Cameron Kasky survived of the shooting at his school, Marjory Stoneman Douglas High School, that left 17 people dead. He had just left drama class when the shooting began on February 14. After picking up his younger brother from a different classroom and leaving the school, a fire alarm sounded. With other students, they were instructed to go back inside. They waited an hour in a classroom until they were rescued.

After the murders, Kasky invited with fellow students David Hogg, Emma González, Sarah Chadwick and others to his house and with them founded Never Again MSD (#NeverAgain), their student-led gun control advocacy group. Kasky came up with the name “Never Again” while the group worked through the night making their plans. Their group works to create a national movement against gun violence, including a massive rally in Washington DC today.

Kasky wrote an op-ed on the CNN website describing the events of the massacre and his reaction to it.  Kasky told the CNN anchor Anderson Cooper in an interview: “My generation won’t stand for this.”

Hours after the shooting, Kasky posted on Facebook:

“Can’t sleep. Thinking about so many things. So angry that I’m not scared or nervous anymore … I’m just angry. I just want people to understand what happened and understand that doing nothing will lead to nothing. Who’d have thought that concept was so difficult to grasp? “

Kasky has deactivated his Facebook account after receiving death threats.
____
EXERCISE TASKS:
(a) In the Cameron Kasky passage, how long did the students wait in a classroom before they were rescued?
(b) Write the next paragraph of the Cameron Kasky passage, starting after its final sentence.

[Dataset entries]
____
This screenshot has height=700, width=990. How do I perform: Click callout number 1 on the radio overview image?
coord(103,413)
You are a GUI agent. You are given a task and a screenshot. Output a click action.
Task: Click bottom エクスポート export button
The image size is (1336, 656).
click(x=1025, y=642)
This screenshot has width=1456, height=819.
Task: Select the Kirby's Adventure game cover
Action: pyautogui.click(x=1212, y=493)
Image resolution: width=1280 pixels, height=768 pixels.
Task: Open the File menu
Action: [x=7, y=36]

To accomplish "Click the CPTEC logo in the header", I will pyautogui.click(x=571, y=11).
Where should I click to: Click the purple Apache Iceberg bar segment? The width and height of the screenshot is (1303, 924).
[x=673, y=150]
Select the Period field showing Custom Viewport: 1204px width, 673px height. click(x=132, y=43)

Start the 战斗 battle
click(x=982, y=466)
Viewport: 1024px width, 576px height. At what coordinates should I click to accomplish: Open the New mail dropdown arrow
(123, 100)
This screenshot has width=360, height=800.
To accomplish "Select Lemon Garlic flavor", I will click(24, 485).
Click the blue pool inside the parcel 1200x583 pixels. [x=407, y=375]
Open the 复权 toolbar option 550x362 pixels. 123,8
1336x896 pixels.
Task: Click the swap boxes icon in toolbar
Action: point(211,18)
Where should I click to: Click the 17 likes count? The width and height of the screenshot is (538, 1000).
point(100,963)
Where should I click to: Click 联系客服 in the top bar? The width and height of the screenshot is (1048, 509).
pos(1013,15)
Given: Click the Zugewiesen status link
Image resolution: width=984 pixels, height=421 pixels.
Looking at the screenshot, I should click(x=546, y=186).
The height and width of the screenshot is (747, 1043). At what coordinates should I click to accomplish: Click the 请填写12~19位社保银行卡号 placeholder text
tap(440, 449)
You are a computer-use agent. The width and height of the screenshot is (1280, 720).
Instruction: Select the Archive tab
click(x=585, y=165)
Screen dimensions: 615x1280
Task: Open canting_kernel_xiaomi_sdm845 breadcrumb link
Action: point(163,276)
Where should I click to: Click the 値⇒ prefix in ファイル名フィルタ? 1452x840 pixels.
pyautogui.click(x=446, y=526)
____
ANSWERS TO THE EXERCISES:
(a) They waited an hour.

(b)
At a televised “Stand Up” town hall session sponsored by CNN, Kasky asked Senator Marco Rubio whether he would continue receiving money from the National Rifle Association (NRA):

“Can you tell me right now that you will not accept a single donation from the NRA?”

Rubio responded:

“I will always accept the help of anyone who agrees with my agenda.”

Kasky repeatedly questioned Rubio about whether he would continue receiving NRA money. The senator did not offer a definitive response but appeared to soften his positions regarding some gun restrictions.

Kasky was accused of being a crisis actor hired by liberals. His reply on CNN:

“If you had seen me in our school’s production of Fiddler On The Roof, you would know that nobody would pay me to act for anything.”